* **Supplied information**
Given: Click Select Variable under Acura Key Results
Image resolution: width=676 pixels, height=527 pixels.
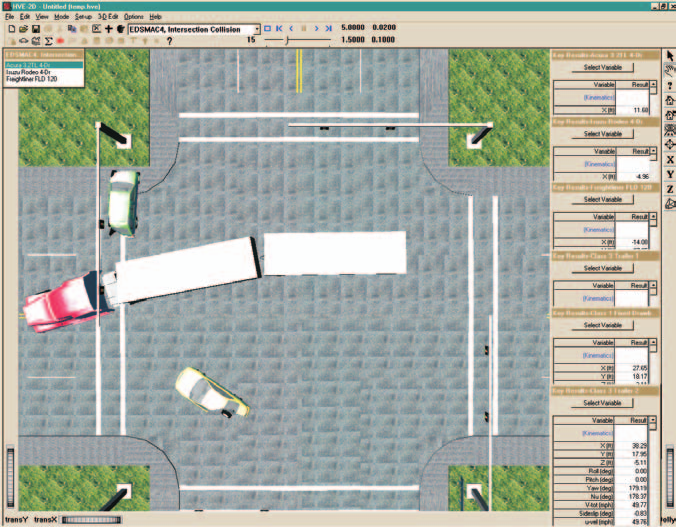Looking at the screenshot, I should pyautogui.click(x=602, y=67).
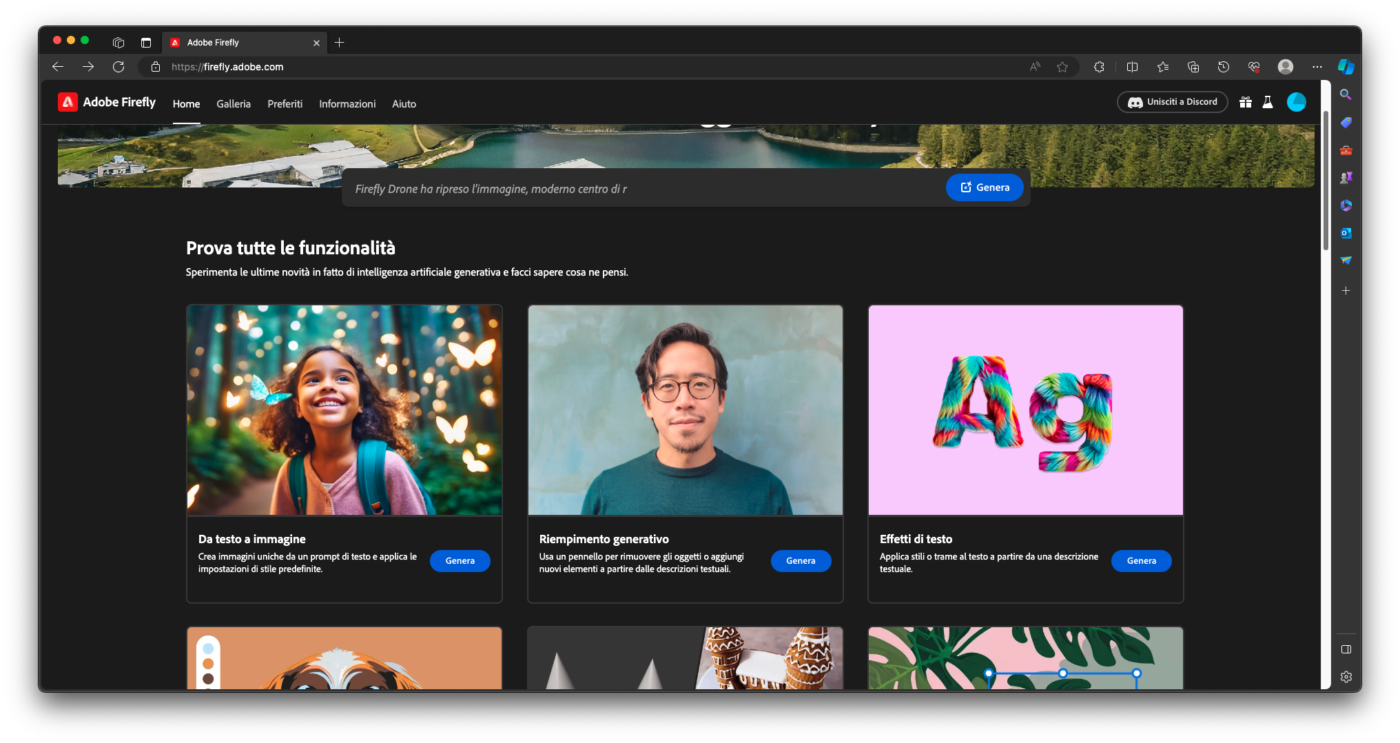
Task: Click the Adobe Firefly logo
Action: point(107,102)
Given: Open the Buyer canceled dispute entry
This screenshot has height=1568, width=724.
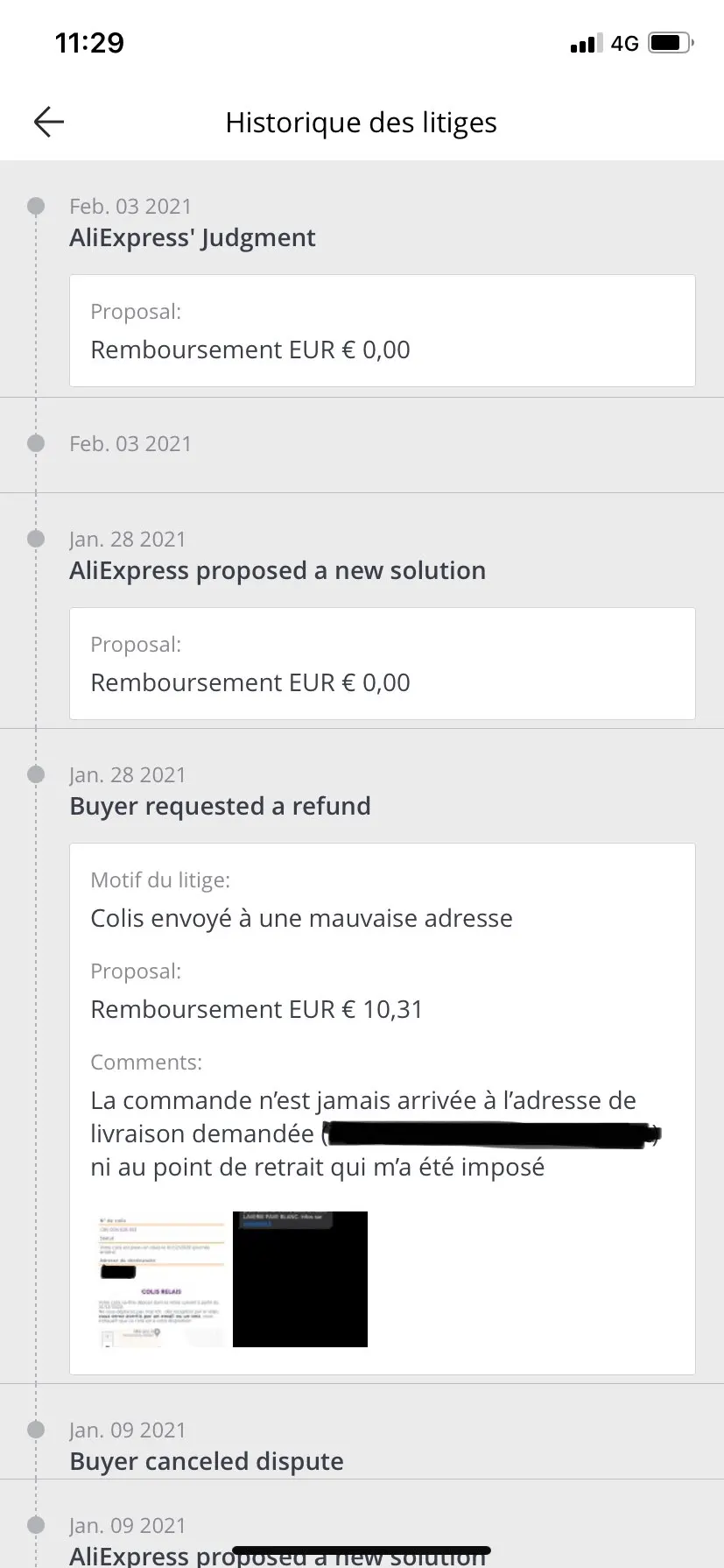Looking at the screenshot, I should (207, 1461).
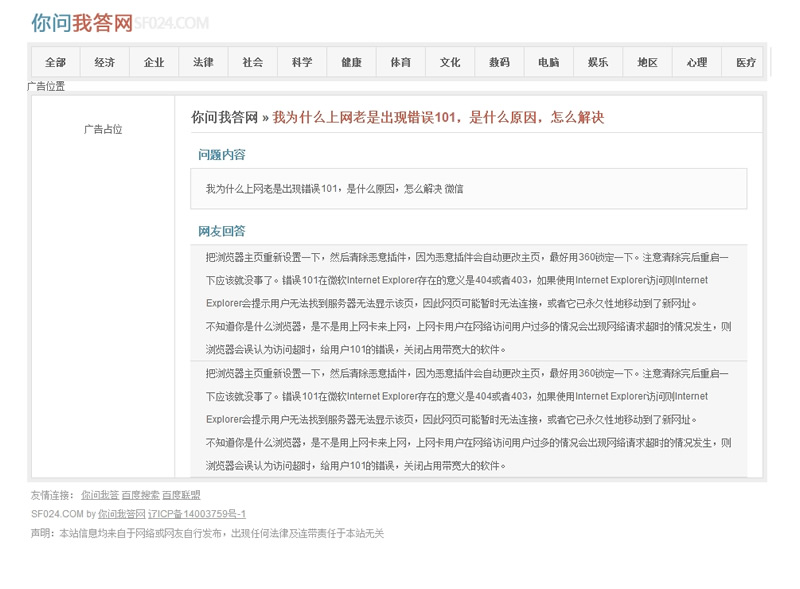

* **Description of the task**
Which of the lines above include the word "Given"? List those lines.

* **Expected output**
Given: Click Select Variable under Acura Key Results
Given: Open the Buyer canceled dispute entry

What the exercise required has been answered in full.